Sejumlah pengungsi tsunami Selat Banten di kawasan perbukitan di sekitar pantai Carita, Pandeglang, Banten, mengaku masih kekurangan selimut. Mereka juga kekurangan tikar untuk alas tidur. “Paling selimut dan tikar,” kata pengungsi bernama Irah, 55 tahun asal Kampung Sangiang, Sukarame, Carita, Pandeglang, Banten ditemui di lokasi pengungsian, Sabtu, 29 Desember 2018.
Irah mengungsi di kawasan perbukitan di Kampung Karawang, Sukarame, Carita, Banten, setelah kampungnya di Sangiang terdampak tsunami Selat Sunda. Ketua RT 17 Kampung Sangiang, Hamdanu mengatakan ada 200 kepala keluarga yang mengungsi di kawasan tersebut.
Tsunami Selat Sunda menerjang pesisir Banten dan Lampung Selatan pada Sabtu, 22 Desember 2018. Gelombang besar itu meluluhlantakan kawasan bibir pantai dengan total panjang 312 kilometer. Terjangan tsunami tersebut juga menyebabkan 413 orang tewas, 7.200 luka-luka dan puluhan ribu orang mengungsi.
Irah adalah salah satu penduduk pesisir Banten yang beruntung karena rumahnya tidak hancur. Namun, karena khawatir terjadi tsunami susulan, dia memilih mengungsi ke perbukitan.
Pengungsi lainnya Simah (44) juga mengaku masih kekurangan selimut dan tikar. Dia mengatakan selimut dan tikar dibutuhkan untuk pengungsi karena kondisi pengungsian yang menggunakan tenda dan hanya beralaskan terpal. Sementara untuk kebutuhan lain, seperti sembako dan obat-obatan, dia mengatakan sudah cukup. “Kalau sembako alhamdulillah cukup,” katanya.
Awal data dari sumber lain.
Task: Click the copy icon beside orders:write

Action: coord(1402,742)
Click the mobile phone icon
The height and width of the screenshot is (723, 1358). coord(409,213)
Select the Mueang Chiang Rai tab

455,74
Sebelumnya, Pemerintah Kabupaten Pandeglang, Banten, telah mengungsikan masyarakat yang berada di pesisir Selat Sunda ke daerah tinggi. Instruksi tersebut berkaitan dengan peningkatan status waspada Gunung Anak Krakatau. “Masyarakat sudah kami ungsikan ke bukit-bukit, pegunungan, karena BMKG telah menaikkan status Gunung Anak Krakatau,” ujar Bupati Pandeglang Irna Narulita saat ditemui di kantornya, Jumat, 28 Desember 2018. (Tompi/bb)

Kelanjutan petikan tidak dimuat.